** Provided passage **

------------------------------------------------------------

# Diesel Prices



## Doxie-Doglover-Too (Jan 25, 2007)

http://www.roamingtimes.com/fuelcosts/why-...re-than-gas.asp

( I am out town in Spokane, Wa., saw one sign that says 4.19/gal, haven't looked around yet, but should since I need to fill the truck to get home!)


----------



## ember (Jan 17, 2008)

Our diesel here in Vermont is $4.29 today. Up 5cents overnight.


----------



## Sayonara (Jul 23, 2007)

Nice! it will be $6.00/gal this year i bettcha.


----------



## Airboss (Jul 14, 2007)

I just paid $4.19 ON A MILITARY INSTALLATION!!! Why is everything tax-free on post except fuel??!!??


----------



## Nathan (Jan 2, 2007)

Now I really wonder which is better: 18mpg at $?.?? or 15mpg at $?.??


----------



## 2500Ram (Oct 30, 2005)

Nathan said:


> Now I really wonder which is better: 18mpg at $?.?? or 15mpg at $?.??


As long as we are still able to get the $5000+ resale for the engine upgrade I'll take the mileage and fuel cost option.

Just filled up yesterday still 3.69 at the local store but OUCH $98 to fill it full hurts, that's the most I've ever spent in the last 3 years and it still had about 10 gallons in the tank.


----------



## PDX_Doug (Nov 16, 2004)

2500Ram said:


> Now I really wonder which is better: 18mpg at $?.?? or 15mpg at $?.??


As long as we are still able to get the $5000+ resale for the engine upgrade [/quote]

And that's the rub, isn't it? If diesel prices continue to outpace gas prices at the current rate, how much longer will people be able to demand that resale premium? At what point does a diesel engine become a liability instead of an asset? I'm talking consumer level uses here.

Happy Trails,
Doug


----------



## Tyvekcat (Aug 28, 2007)

$3.89 in SWVA. I read somewhere that jetfuel and kerosene being sent to iraq is the reason Diesel is up. Since they are close to the same refining process. I guess they don't have any refining there.

How about those Communist China, see there pics of air quality & human rights lately? smog big time. Glad I ain't camping there or going to the Olympics.


----------



## MJRey (Jan 21, 2005)

Airboss said:


> I just paid $4.19 ON A MILITARY INSTALLATION!!! Why is everything tax-free on post except fuel??!!??


I work on a military base and wondered the same thing several years ago. What I found out was that you pay the state fuel taxes because it's for driving your vehicle on state roads. It's possible to request a refund of the state fuel tax for the amount of fuel you use while on the military installation. Basically you have to figure out how many miles you drove on the base and how much fuel was used and then submit the forms to CA to get a refund. Most people don't drive enough on a base to make it worthwhile to do the paperwork. The base I work at is far from the state roads so I can claim about 30 miles of driving a day or the tax on about 1.2 gallons/day. I think I figured it out I can get back about $50 a year. If your interested I can get the you the info on the forms.

------------------------------------------------------------

** Collected material **

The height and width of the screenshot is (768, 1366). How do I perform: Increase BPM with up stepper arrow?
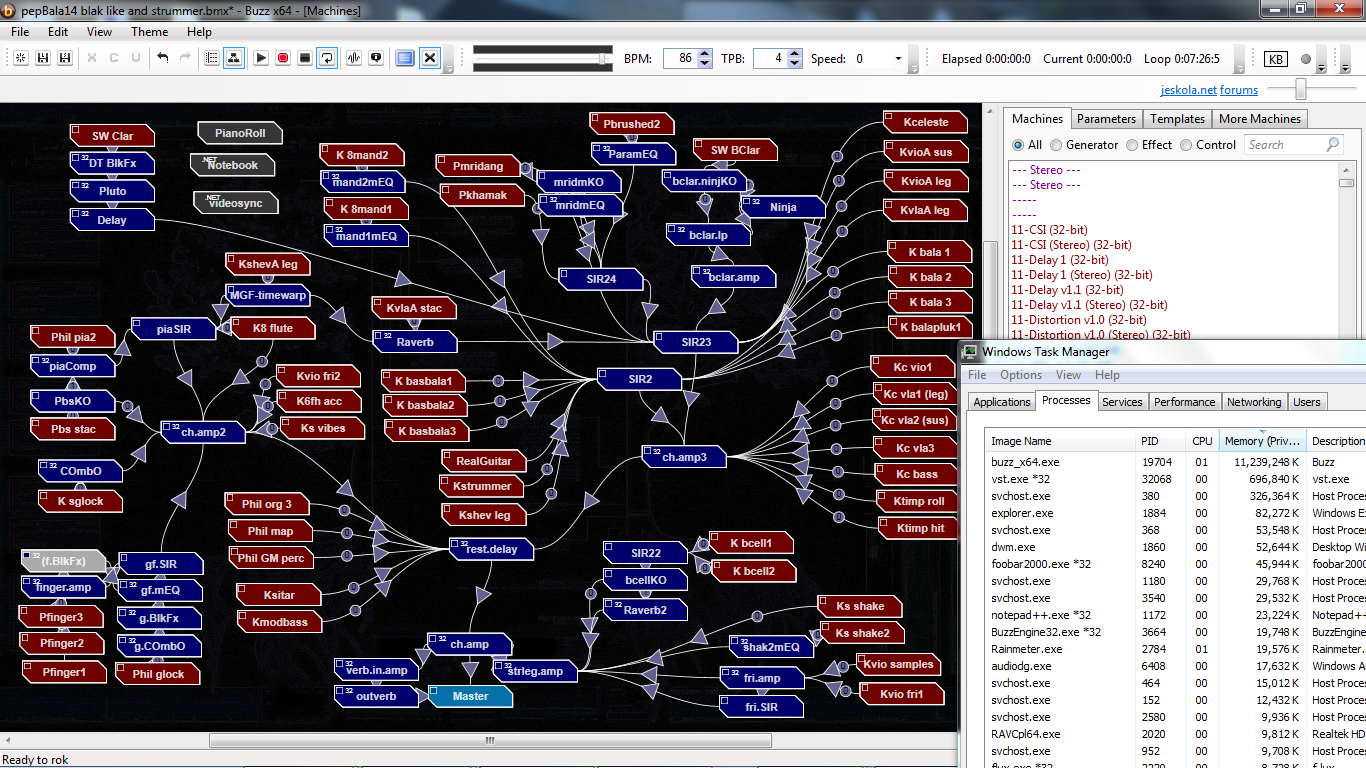[x=705, y=53]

------------------------------------------------------------

** Tasks **
(1) From the diesel prices thread, write out the part starting with "( I am out town" and going on through "Up 5cents overnight.".
(2) In the diesel prices thread, why do people buying fuel on a military base still pay state fuel taxes?
(3) Pick up the diesel prices thread from where it stops and carry it on.
You won't need the data to do this.

** Answers to the tasks **
(1)
( I am out town in Spokane, Wa., saw one sign that says 4.19/gal, haven't looked around yet, but should since I need to fill the truck to get home!)


----------



## ember (Jan 17, 2008)

Our diesel here in Vermont is $4.29 today. Up 5cents overnight.

(2) Because the tax covers driving your vehicle on state roads.

(3)
----------



## mountainlady56 (Feb 13, 2006)

PDX_Doug said:


> Now I really wonder which is better: 18mpg at $?.?? or 15mpg at $?.??


As long as we are still able to get the $5000+ resale for the engine upgrade [/quote]

And that's the rub, isn't it? If diesel prices continue to outpace gas prices at the current rate, how much longer will people be able to demand that resale premium? At what point does a diesel engine become a liability instead of an asset? I'm talking consumer level uses here.

Happy Trails,
Doug
[/quote]
Doug,
You make a very good point. I just traded my truck, because I got tired of paying ridiculous prices for diesel. The diesel trucks are only good for towing and for industrial/business use, and THEY are hurting, having to pay such prices. You just about can't GIVE away a diesel truck, these days!! My mileage has dropped to about 14.5 MPG in the mountainous area I live in, what with steep inclines, strong headwinds/crosswinds most of the time, etc., and I got tired of paying $115/wk(!) for around-town driving. So, off to the chopping block it went. This camping business messed up my track record for "sound investments"!! BUT, all-in-all, it was worth it......great memories, great friends and wonderful quality family time.
Unfortunately, the diesel prices (which are what most 18-wheelers use) are really upsetting the prices of everything, causing huge inflation when we're upside-down economically as it is.
Take care!
Darlene


----------



## timber (May 15, 2007)

Tyvekcat said:


> $3.89 in SWVA. I read somewhere that jetfuel and kerosene being sent to iraq is the reason Diesel is up. Since they are close to the same refining process. I guess they don't have any refining there.
> 
> How about those Communist China, see there pics of air quality & human rights lately? smog big time. Glad I ain't camping there or going to the Olympics.


A fellow who works for me just brought his brought new bride over from China. She has been amazed that the sun shines through the clouds during the day!!! I guess the city she lived in you seldom seen the sun during the day because of the smog and pollution.

$3.98 in the Portland, Oregon area today.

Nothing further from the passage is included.